La musique raï, née dans l’ouest algérien, a longtemps été le porte-voix des émotions populaires, de la révolte et de la liberté. Si les grandes figures masculines du raï – Cheb Khaled, Cheb Mami, Cheb Hasni – sont mondialement connues, les femmes ont aussi marqué l’histoire de ce genre musical. Aujourd’hui, une nouvelle génération de chanteuses s’impose, réinventant le raï et portant haut les couleurs de l’émancipation féminine. Comment ce patrimoine musical se transmet-il au féminin, et quels sont les nouveaux visages du raï en 2025 ?

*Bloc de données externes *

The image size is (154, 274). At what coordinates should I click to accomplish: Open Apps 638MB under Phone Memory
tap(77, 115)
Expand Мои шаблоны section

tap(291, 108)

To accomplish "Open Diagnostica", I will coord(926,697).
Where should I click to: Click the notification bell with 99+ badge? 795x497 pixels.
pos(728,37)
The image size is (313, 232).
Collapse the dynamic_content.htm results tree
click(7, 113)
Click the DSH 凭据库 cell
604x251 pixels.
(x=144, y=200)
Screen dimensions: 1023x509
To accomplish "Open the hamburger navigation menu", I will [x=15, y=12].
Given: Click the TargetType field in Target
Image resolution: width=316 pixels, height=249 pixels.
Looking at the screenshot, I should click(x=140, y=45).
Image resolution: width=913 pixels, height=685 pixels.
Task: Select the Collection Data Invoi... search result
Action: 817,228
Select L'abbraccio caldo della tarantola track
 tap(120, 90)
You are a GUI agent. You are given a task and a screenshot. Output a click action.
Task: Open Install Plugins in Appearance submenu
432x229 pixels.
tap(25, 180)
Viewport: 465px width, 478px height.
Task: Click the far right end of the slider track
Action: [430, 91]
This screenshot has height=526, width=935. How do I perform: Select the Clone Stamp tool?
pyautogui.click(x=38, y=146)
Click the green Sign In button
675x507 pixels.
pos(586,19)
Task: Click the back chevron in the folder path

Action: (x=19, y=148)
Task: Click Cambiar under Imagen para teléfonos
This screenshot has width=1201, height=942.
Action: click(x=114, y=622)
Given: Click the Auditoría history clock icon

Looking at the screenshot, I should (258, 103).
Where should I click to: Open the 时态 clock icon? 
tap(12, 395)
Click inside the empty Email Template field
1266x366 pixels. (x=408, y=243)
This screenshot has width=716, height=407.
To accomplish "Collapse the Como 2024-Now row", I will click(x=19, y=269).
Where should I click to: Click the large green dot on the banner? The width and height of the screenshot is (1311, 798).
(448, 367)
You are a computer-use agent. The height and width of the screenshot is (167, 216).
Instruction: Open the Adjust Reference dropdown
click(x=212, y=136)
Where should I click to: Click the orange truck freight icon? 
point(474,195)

Les pionnières du raï féminin
Dès les années 1930, les cheikhates, chanteuses populaires, animaient les fêtes et les mariages, bravant les interdits pour faire entendre la voix des femmes. Cheikha Rimitti, la « mère du raï », a ouvert la voie à des générations d’artistes, abordant dans ses chansons l’amour, la liberté, la condition féminine. Malgré la censure et les tabous, ces femmes ont imposé leur style et leur franc-parler.
Le renouveau du raï féminin
En 2025, le raï féminin connaît un nouvel essor. Des artistes comme Zahra, Samira Raï ou Naïma Bouchareb fusionnent tradition et modernité, mêlant instruments classiques et sons électroniques, textes engagés et rythmes dansants. Leurs chansons parlent d’amour, de résilience, d’égalité, mais aussi de la vie quotidienne des femmes d’aujourd’hui.
Les réseaux sociaux, les plateformes de streaming et les festivals internationaux offrent une visibilité inédite à ces chanteuses, qui s’adressent à une audience jeune et cosmopolite. Elles collaborent avec des musiciens du monde entier, s’ouvrent à de nouveaux publics et inspirent une génération de femmes à s’affirmer.

Le raï, outil d’émancipation et de transmission
Au-delà de la musique, le raï féminin est un vecteur de transmission culturelle et de dialogue intergénérationnel. Les paroles osées, les mélodies nostalgiques ou festives, créent des ponts entre les générations. Les chanteuses de raï s’engagent aussi pour la défense des droits des femmes, la lutte contre les violences et l’accès à la culture.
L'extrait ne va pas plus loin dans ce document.